Gemmill explained how violence against health care workers is a real "crisis," revealing, "A number of nurses, doctors, techs, and people working the hospital are exposed to violence at unprecedented levels. It's only getting worse. And so, it behooves us to tell that story, and it's part of the reason why we are also losing nurses. I think it's maybe a federal crime to assault a bus driver, but it's not a federal crime to assault a health care worker. What does that tell you?"
Wells added, "There's extensive research that Scott and the writers do, so you hear the stories. Basically, you gather stories for months by talking to people in the field. Those stories make it into the writers' room. So, this was prevalent in all the conversations with everyone we spoke to."
Dourif described a "boot camp" that the cast went through in order to get ready for their roles as medical experts. "It was run by three ER doctors, and they took the time for two weeks with mannequins and with actual people to come in to teach us how to suture, to do CPR, and to incubate," she divulged. "It really was useful when we were performing these surgery scenes, because it felt very fast paced, like a dance choreography."
Ifeachor confessed that playing a doctor on TV made her want to try to intubate a patient in real life, but the show's medical consultant told her she wasn't ready. "I was devastated," she laughed. "So, I said, if there was no one else on the planet, only me, could I do it?
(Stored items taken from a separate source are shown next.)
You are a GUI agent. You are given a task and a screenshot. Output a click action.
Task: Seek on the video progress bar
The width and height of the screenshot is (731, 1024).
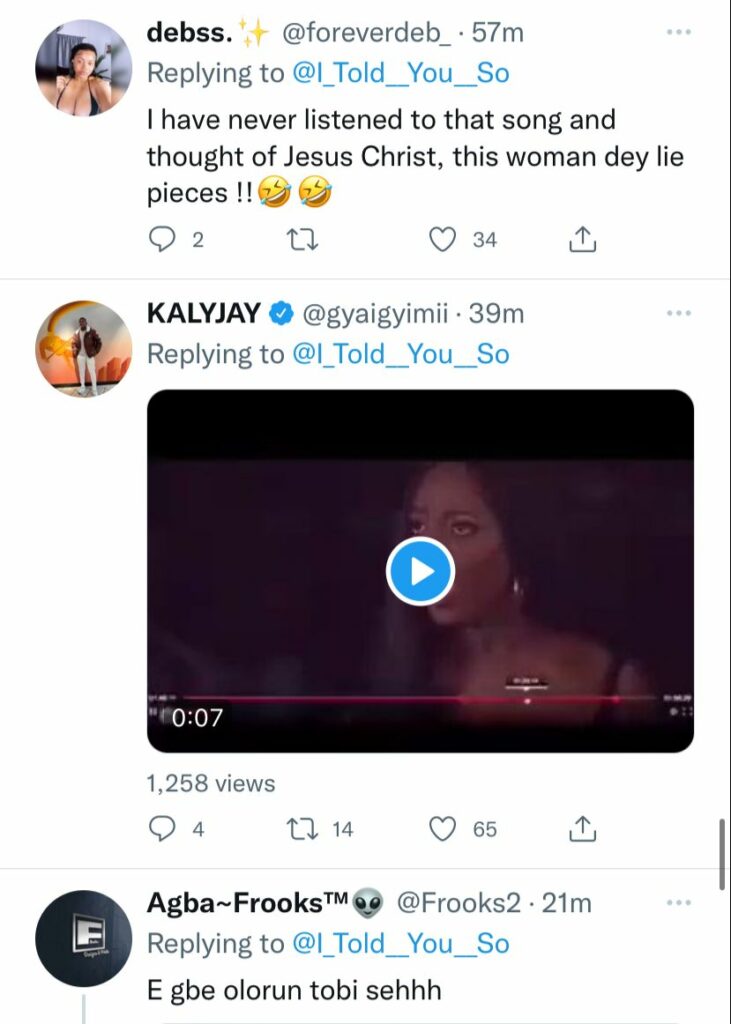[418, 699]
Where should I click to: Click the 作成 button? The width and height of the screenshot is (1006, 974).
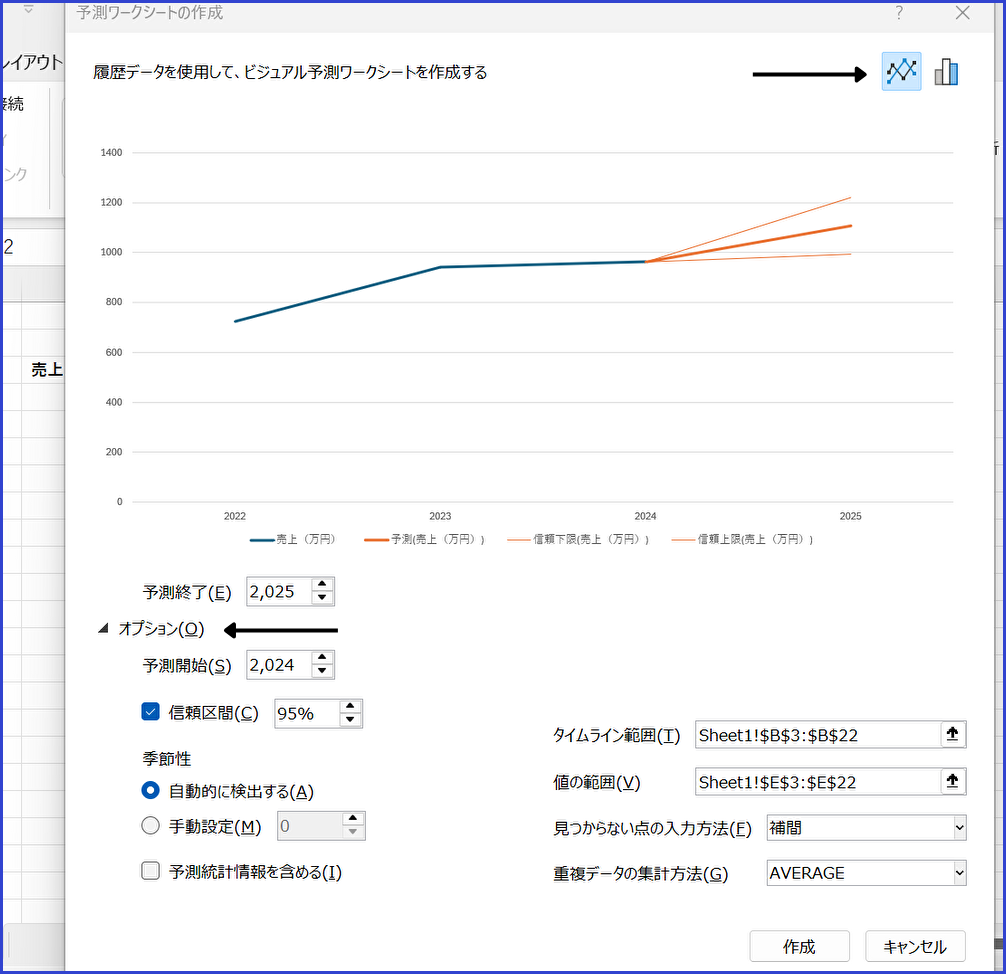coord(799,946)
And he said, 'Only then.'" The actress then shouted, "Yes!"
Even though she works on a hospital drama, Azeez remained hilariously grounded when it came to believing she could actually perform medicine. "I'm an actor," she deadpanned. "That's crazy that any of you think you could intubate! The more I learn about this, the more I need to be kept away from all of you. I know enough to have an ego, and don't know enough that I would do damage."
Howell responded to his character being seen as the show's "comic relief" by saying, "I thought this was going to be a very serious dramatic role, and then it was just bodily fluid after bodily fluid. But no, he is a fantastic character to play, and it's important to have a character that isn't necessarily instantly competent, and someone that is a little bit more relatable to the audience. I think maybe he served that purpose. And also, you know, body fluids!"
Briones said "the response" to her character has been "very funny," recalling all of the people who've come up to her on the street and said, "I hate you. Have a good day!" She added, "As an actor, any character you play, even if it's so vastly different from you, you're always able to find something that you relate to. We're all human, and the same stuff makes up all of us, and I think we're able to tap into a lot of things, because we're empathetic creatures."
TV Academy members came into contact with fake blood splotches and dismembered body parts as they walked through the realistic hospital set. The Pitt's artisans and producers introduced the hundreds of visitors to patients' rooms, crash carts, nurses' desks, character costumes, and the staff kitchen. And, of course, everyone got to step inside the pediatric room with forest animals on the wall where Wyle's character had his mental breakdown.
The Pitt Season 1 is streaming now on Max. It will be eligible at the 2025 Emmys in the drama categories.